Below are the records; copy exactly the stretch from the line containing "Bonus Policy (201, 2271)" through the line containing "Material for MkDocs (149, 823)", both ends included, and nothing else.

STORED DATA
───
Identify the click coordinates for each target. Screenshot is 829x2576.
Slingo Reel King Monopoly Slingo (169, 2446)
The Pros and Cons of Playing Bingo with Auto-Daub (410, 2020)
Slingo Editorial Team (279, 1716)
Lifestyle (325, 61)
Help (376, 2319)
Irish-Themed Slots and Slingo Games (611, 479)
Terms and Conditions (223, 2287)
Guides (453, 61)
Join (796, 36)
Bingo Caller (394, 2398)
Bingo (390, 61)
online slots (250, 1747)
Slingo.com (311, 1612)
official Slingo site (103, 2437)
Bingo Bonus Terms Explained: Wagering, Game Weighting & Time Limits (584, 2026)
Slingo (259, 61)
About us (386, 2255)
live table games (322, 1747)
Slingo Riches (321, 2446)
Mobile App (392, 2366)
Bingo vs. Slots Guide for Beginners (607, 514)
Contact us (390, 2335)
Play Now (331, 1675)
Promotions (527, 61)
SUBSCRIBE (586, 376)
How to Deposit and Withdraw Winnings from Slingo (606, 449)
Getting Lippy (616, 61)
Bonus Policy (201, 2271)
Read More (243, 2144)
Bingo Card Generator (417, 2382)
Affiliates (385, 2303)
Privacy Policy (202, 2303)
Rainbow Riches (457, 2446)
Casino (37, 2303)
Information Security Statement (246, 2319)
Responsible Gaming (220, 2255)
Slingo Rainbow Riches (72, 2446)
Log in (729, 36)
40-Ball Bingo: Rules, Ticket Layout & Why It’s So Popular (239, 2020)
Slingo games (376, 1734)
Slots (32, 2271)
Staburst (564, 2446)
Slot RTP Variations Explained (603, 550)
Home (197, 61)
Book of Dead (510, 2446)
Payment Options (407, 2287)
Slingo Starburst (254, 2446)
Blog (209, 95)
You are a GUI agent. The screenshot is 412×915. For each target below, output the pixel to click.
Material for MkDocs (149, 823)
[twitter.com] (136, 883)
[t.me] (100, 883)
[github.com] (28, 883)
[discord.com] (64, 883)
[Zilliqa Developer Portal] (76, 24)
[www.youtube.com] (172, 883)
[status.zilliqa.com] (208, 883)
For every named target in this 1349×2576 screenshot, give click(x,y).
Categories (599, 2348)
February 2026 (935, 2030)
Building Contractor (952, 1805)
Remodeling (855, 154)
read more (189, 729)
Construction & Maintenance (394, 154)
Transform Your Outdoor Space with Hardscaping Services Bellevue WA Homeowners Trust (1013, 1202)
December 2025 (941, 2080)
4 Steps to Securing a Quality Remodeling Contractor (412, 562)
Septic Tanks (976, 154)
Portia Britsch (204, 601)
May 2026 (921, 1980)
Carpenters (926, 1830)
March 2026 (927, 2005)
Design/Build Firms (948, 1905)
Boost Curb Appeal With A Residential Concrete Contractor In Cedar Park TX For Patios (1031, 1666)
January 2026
───
ANSWER TO THIS PROBLEM
Bonus Policy (201, 2271)
Read More (243, 2144)
Bingo Card Generator (417, 2382)
Affiliates (385, 2303)
Privacy Policy (202, 2303)
Rainbow Riches (457, 2446)
Casino (37, 2303)
Information Security Statement (246, 2319)
Responsible Gaming (220, 2255)
Slingo Rainbow Riches (72, 2446)
Log in (729, 36)
40-Ball Bingo: Rules, Ticket Layout & Why It’s So Popular (239, 2020)
Slingo games (376, 1734)
Slots (32, 2271)
Staburst (564, 2446)
Slot RTP Variations Explained (603, 550)
Home (197, 61)
Book of Dead (510, 2446)
Payment Options (407, 2287)
Slingo Starburst (254, 2446)
Blog (209, 95)
You are a GUI agent. The screenshot is 412×915. For each target below, output the pixel to click.
Material for MkDocs (149, 823)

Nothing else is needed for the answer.